*** Input data ***

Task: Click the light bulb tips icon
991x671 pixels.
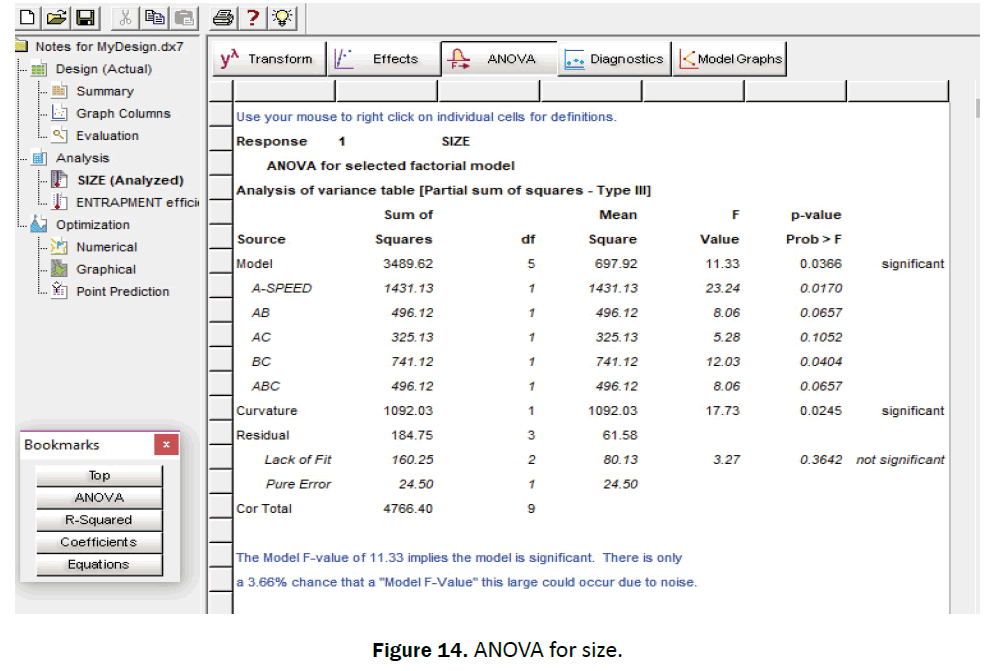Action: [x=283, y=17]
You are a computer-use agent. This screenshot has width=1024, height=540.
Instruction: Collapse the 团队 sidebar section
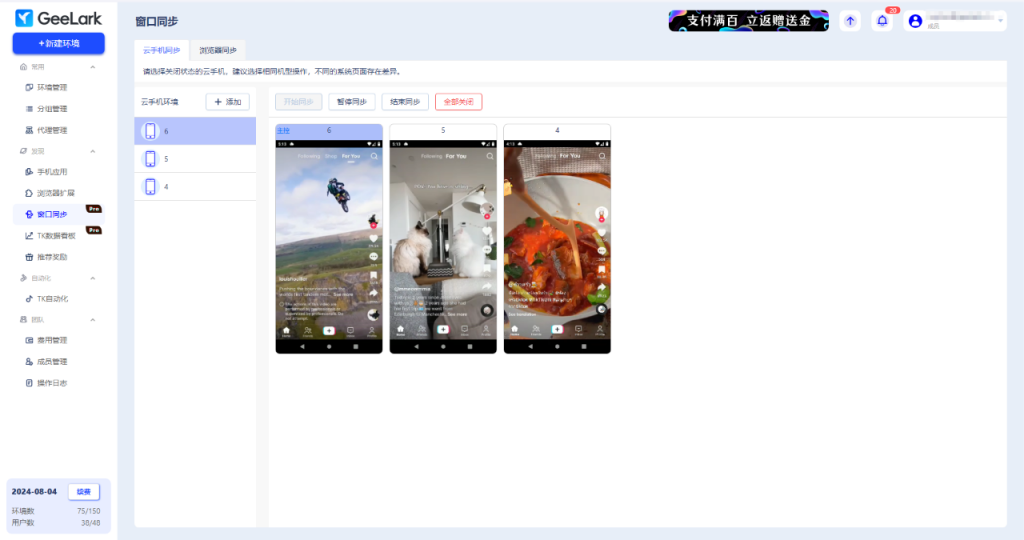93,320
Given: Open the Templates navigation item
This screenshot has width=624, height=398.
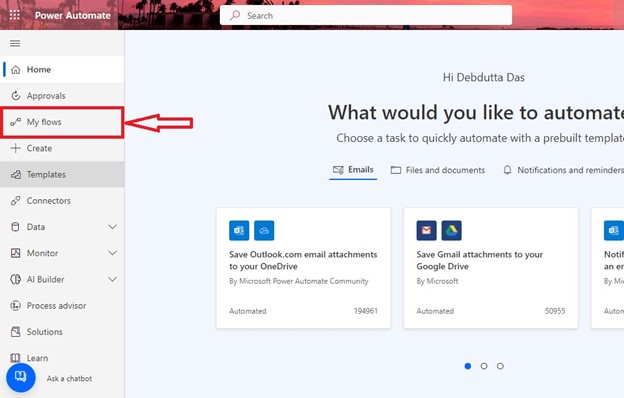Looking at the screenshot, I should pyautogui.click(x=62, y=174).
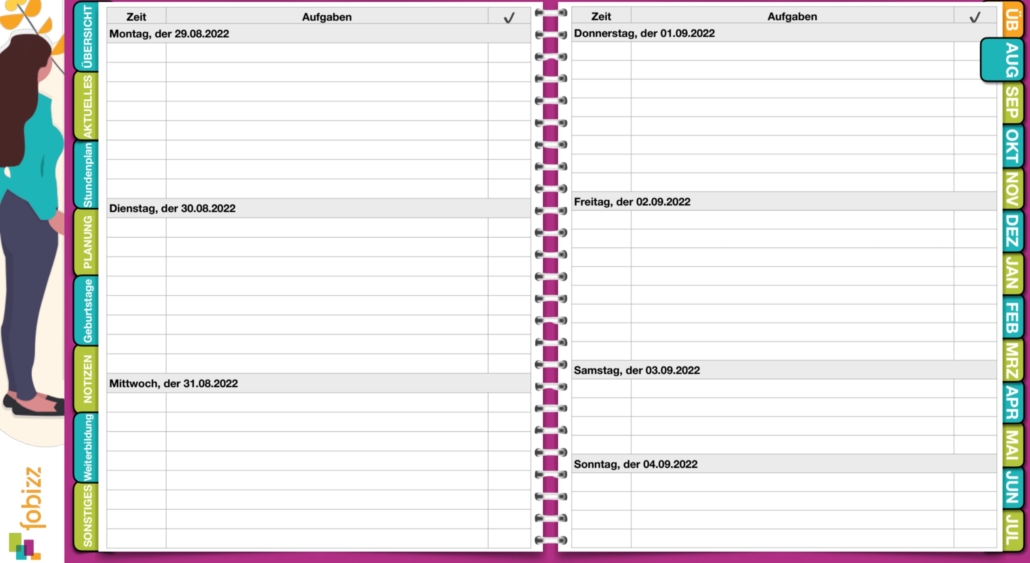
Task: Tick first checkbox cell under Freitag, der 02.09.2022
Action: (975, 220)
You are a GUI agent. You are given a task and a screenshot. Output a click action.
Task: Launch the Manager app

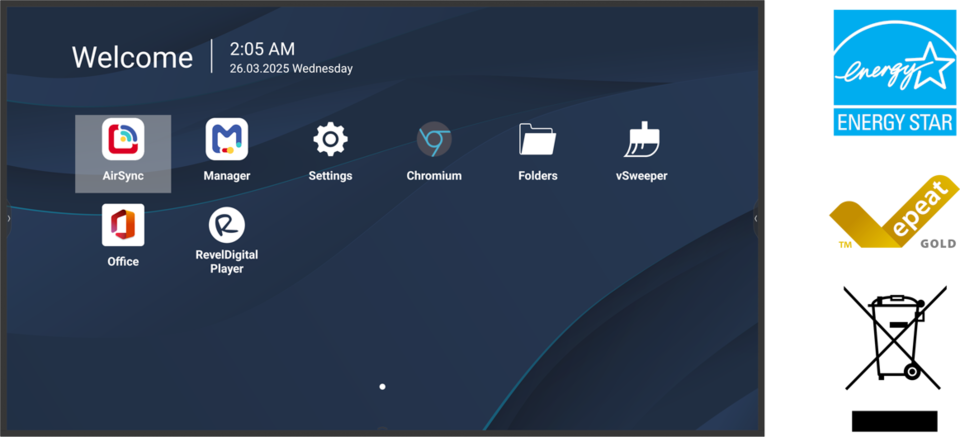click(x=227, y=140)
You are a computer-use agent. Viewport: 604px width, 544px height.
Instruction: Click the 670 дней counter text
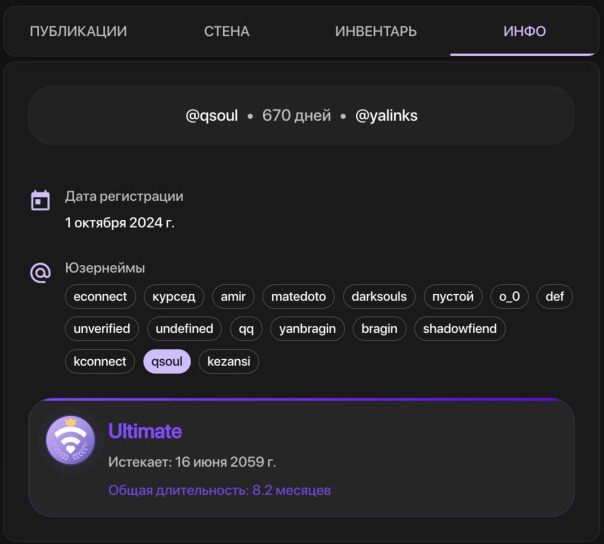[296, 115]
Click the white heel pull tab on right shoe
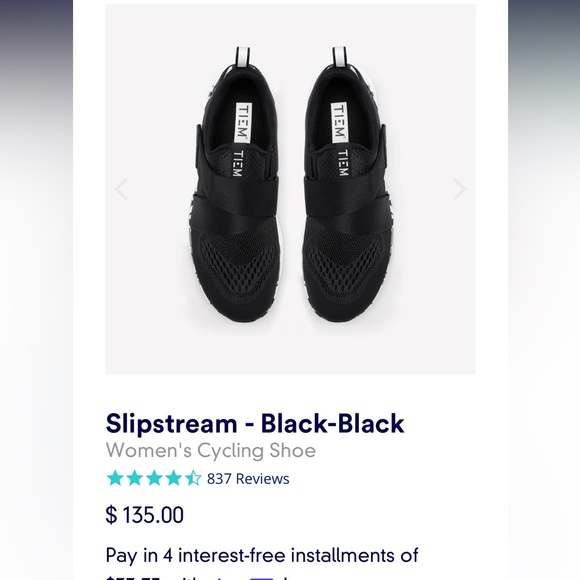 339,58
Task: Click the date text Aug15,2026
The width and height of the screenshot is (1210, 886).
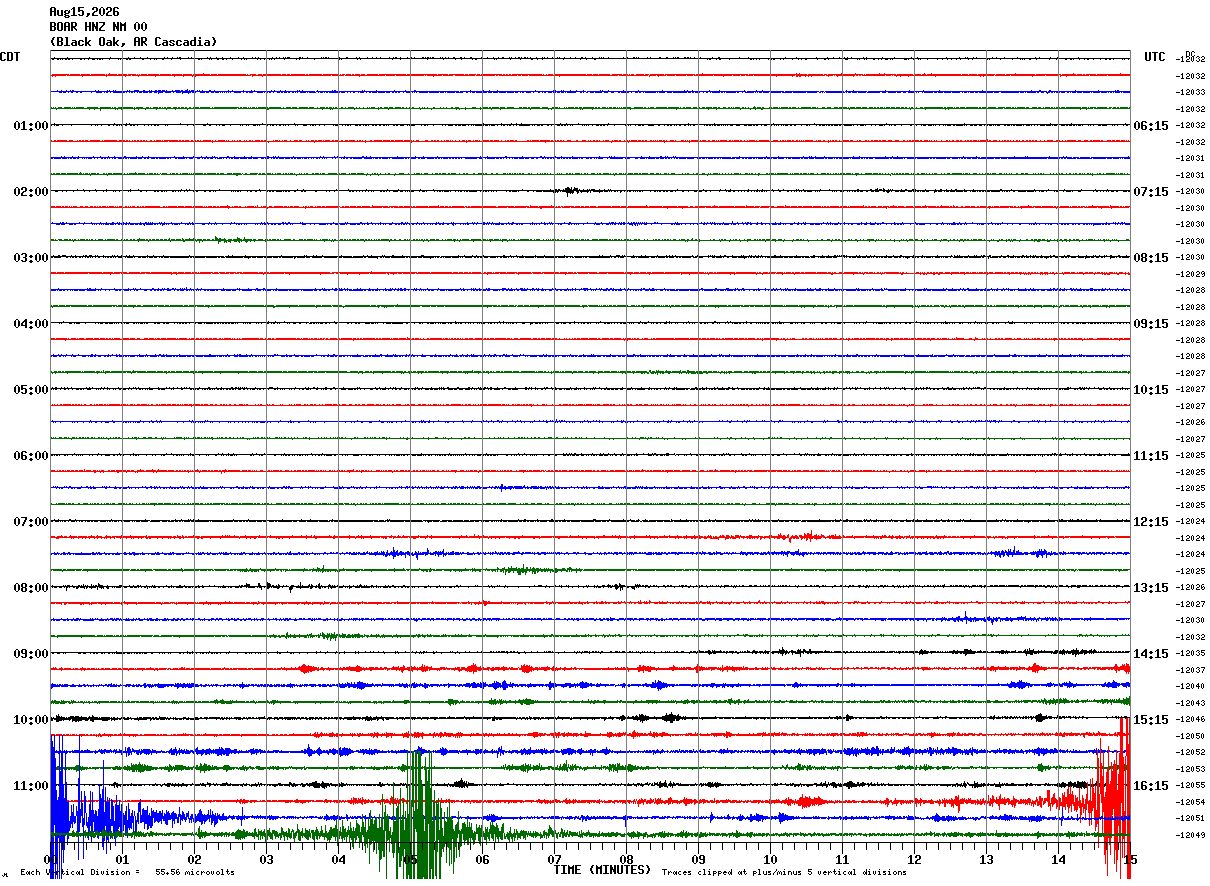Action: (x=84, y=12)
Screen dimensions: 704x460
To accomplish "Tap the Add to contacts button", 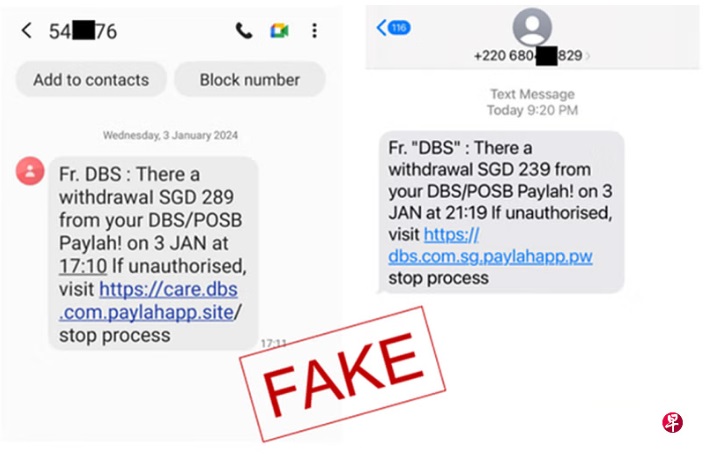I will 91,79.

*** End of Input data ***

| Action item |
From the data above, copy each line where the string "computer" appears.

| Answer to this exercise |
You are a computer-use agent. This screenshot has width=1024, height=540.
You are a computer-use agent. Viewport: 604px width, 544px height.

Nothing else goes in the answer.